Rebuild a minimal autograd and neural network system from first principles in C++ to better understand how modern deep learning frameworks work under the hood.
Implement the computational graph, scalar value operations, and reverse-mode autodiff manually, then validate the core engine with a simple neural network stack.
Turned a foundational ML learning exercise into a reusable systems-oriented project that demonstrates strong grasp of autodiff, backpropagation, and clean C++ implementation.
Solo builder
- AI
- ML
- Machine Learning
- C++
What this project is
micrograd-cpp is my C++ reimplementation of the ideas behind Karpathy's micrograd: a compact scalar-valued autograd engine with a neural network built on top of it. The goal was not just to reproduce behavior, but to use the project as a systems-level exercise in how automatic differentiation actually works.
Problem I wanted to solve
Modern deep learning frameworks make gradient computation feel effortless, but that abstraction can hide the mechanics that matter when reasoning about model behavior, performance, or debugging. I wanted a small codebase where every value, graph edge, and backward pass step is understandable.
What I built
- A scalar-based value object that tracks data, gradients, and graph dependencies.
- Forward graph construction that captures the operations needed for backpropagation.
- Reverse-mode autodiff for computing gradients across composed expressions.
- A small neural network layer on top to validate the core engine end-to-end.
Technical choices
- I used C++ to stay close to memory and implementation details rather than relying on a higher-level numerical stack.
- I kept the engine intentionally minimal so the graph construction and backward pass stay inspectable.

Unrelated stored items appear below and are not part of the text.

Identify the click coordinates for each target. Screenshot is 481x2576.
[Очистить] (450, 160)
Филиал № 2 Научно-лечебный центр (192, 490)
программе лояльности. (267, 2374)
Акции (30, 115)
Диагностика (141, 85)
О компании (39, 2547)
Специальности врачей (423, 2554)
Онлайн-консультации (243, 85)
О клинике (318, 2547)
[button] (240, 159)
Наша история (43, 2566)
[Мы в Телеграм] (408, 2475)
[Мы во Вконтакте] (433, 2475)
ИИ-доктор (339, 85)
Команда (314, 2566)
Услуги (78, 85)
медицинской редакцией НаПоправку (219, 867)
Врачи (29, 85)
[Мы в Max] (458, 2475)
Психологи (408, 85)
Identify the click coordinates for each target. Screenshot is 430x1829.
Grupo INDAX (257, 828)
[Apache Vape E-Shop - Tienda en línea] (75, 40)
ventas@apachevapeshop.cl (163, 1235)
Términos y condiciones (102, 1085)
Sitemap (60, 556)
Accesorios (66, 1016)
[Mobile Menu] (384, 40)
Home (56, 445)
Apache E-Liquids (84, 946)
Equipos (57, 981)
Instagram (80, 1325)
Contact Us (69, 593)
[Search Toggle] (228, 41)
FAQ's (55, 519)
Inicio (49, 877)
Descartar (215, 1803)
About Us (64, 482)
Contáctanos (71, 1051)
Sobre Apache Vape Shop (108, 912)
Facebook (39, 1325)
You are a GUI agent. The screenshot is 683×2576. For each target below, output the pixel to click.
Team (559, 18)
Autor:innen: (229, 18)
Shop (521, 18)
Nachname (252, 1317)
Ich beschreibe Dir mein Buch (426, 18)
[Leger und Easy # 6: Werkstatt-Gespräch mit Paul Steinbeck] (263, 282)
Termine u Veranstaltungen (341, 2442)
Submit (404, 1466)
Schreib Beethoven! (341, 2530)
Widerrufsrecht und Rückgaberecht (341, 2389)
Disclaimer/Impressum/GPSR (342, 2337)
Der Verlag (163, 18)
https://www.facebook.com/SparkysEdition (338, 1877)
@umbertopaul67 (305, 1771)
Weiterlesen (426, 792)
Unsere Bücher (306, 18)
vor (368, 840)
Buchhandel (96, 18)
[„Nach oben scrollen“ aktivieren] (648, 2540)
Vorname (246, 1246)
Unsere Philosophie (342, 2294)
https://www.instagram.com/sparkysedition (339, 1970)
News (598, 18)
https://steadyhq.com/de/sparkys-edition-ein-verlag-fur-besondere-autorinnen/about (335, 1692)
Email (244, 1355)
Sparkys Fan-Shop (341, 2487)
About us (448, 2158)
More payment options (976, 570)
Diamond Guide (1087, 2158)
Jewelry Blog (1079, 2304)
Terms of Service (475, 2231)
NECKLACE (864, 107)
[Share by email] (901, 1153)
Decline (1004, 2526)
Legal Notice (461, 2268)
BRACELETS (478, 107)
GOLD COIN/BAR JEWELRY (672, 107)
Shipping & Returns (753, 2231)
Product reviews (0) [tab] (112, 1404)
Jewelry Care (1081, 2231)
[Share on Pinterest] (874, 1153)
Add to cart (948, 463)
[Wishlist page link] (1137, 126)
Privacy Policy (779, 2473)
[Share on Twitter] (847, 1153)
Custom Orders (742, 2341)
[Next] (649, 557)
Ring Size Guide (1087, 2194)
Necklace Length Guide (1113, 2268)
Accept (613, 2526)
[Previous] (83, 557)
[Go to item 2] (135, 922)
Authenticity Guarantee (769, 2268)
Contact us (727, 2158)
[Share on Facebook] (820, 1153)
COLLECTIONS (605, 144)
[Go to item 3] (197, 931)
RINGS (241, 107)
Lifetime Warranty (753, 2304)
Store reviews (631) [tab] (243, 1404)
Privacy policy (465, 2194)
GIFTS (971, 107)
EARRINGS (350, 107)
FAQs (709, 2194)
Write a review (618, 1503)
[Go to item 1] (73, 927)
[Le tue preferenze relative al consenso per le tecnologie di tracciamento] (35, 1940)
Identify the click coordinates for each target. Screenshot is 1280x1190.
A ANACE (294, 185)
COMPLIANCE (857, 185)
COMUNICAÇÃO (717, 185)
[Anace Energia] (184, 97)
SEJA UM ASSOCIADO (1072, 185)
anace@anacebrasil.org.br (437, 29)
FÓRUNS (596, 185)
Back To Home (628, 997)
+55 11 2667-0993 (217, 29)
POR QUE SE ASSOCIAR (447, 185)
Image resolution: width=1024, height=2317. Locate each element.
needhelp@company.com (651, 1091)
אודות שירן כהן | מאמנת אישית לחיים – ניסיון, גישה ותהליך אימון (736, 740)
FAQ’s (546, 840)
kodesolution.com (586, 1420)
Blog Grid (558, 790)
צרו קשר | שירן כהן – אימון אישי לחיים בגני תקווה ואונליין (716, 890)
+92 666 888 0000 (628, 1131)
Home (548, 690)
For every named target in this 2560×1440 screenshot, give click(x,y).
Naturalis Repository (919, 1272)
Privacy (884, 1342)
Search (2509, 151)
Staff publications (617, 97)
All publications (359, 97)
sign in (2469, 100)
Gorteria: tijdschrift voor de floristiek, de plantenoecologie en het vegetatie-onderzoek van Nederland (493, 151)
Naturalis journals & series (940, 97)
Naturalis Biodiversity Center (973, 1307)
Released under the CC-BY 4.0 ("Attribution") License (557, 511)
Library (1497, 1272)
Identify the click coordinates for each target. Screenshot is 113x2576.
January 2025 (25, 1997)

- I treated the project as both a learning artifact and a code quality exercise: readable abstractions, manageable interfaces, and clear control over the computational graph.
Why it matters
This project is valuable because it demonstrates understanding rather than just library usage. For applied AI roles, I think that matters. It shows I can reason from first principles, move between theory and implementation, and build small but meaningful systems that expose core ML mechanics.
What I would improve next
- Add tensor support beyond scalar values.
- Benchmark memory and runtime tradeoffs against more optimized implementations.
- Expand test coverage around graph correctness and gradient stability.
- Add richer examples that move from toy networks toward more realistic training loops.